The SCCS model implicitly adjusts for all fixed confounding variables. The choice of the at-risk period was based on the expected physiological reaction to the vaccine and the recognition that adverse events typically manifest within 48 h of vaccination.Citation10 The choice of the control period was based on our previous analysis which demonstrated that rates of events were stable at a baseline during this period.Citation8 We conducted sensitivity analyses using a shorter risk interval (48 h) and a longer control period (days 5 to 21). In two separate analyses, we compared incidence rates across categories of prematurity by calculating relative incidence ratios with either SGA10 term children or all term children serving as the reference group.Citation11 We conducted a test for interaction in the SCCS model using a likelihood ratio test to examine whether the relative incidence changed significantly across the levels of prematurity. The study included all children born in Ontario between April 1st, 2002 and March 31st, 2009, who were present in the Institute for Clinical Evaluative Sciences Registered Persons Database.
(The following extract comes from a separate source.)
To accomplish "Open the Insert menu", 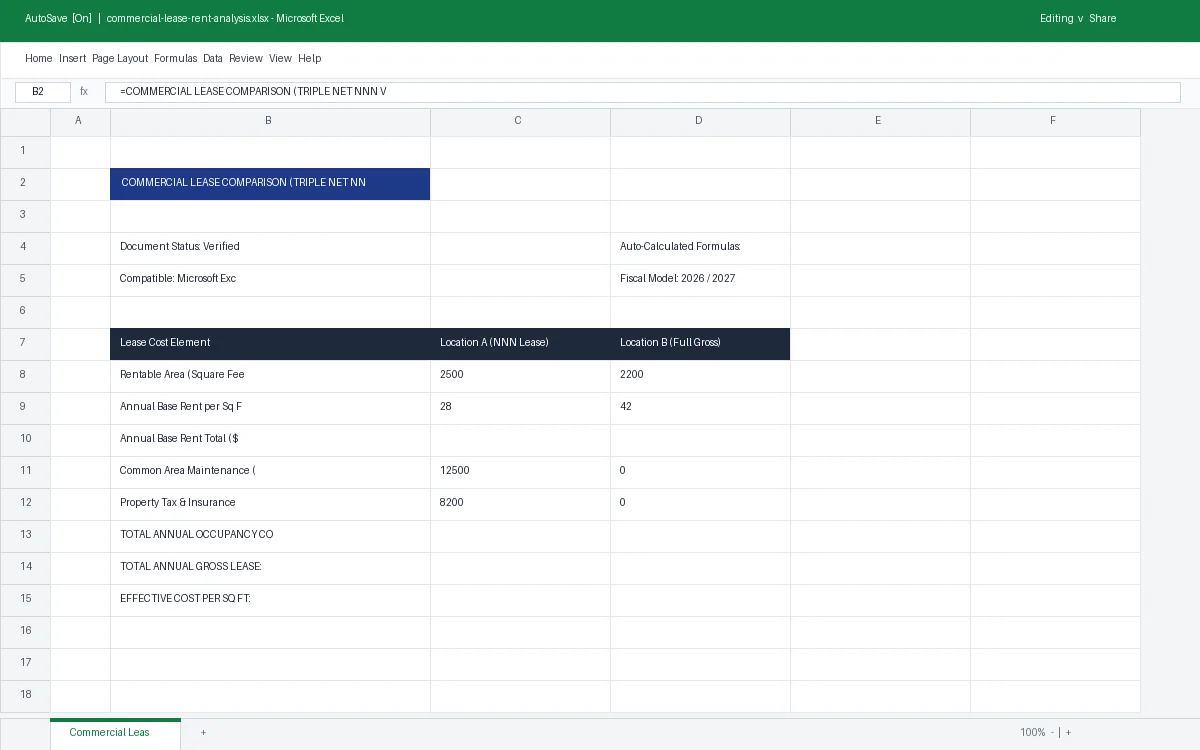I will pos(72,59).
Vaccination at 2 mo of age vaccination was identified using Ontario Health Insurance Plan billing codes for general vaccination occurring on the exact due date (60 d) as well as occurring up to14 d before, or 40 d after the due date. We identified data on hospital admissions from the Canadian Institute for Health Information’s Discharge Abstract Database and data on emergency department visits from the National Ambulatory Care Registration System.

Acknowledgments

Funding: This study was supported by the Canadian Foundation for Innovation, the Population Health Improvement Research Network (PHIRN), and by the Institute for Clinical Evaluative Sciences (ICES), which is funded by an annual grant from the Ontario Ministry of Health and Long-Term Care (MOHLTC). The opinions, results and conclusions reported in this paper are those of the authors and are independent from the funding sources. No endorsement by ICES, Ontario MOHLTC or PHIRN is intended or should be inferred. Dr. Wilson holds the Canada Research Chair in Public Health Policy. This study received ethics approval from the Ottawa Hospital Research Institute’s Research Ethics Board.

Disclosure of Potential Conflicts of Interest

No potential conflicts of interest were disclosed.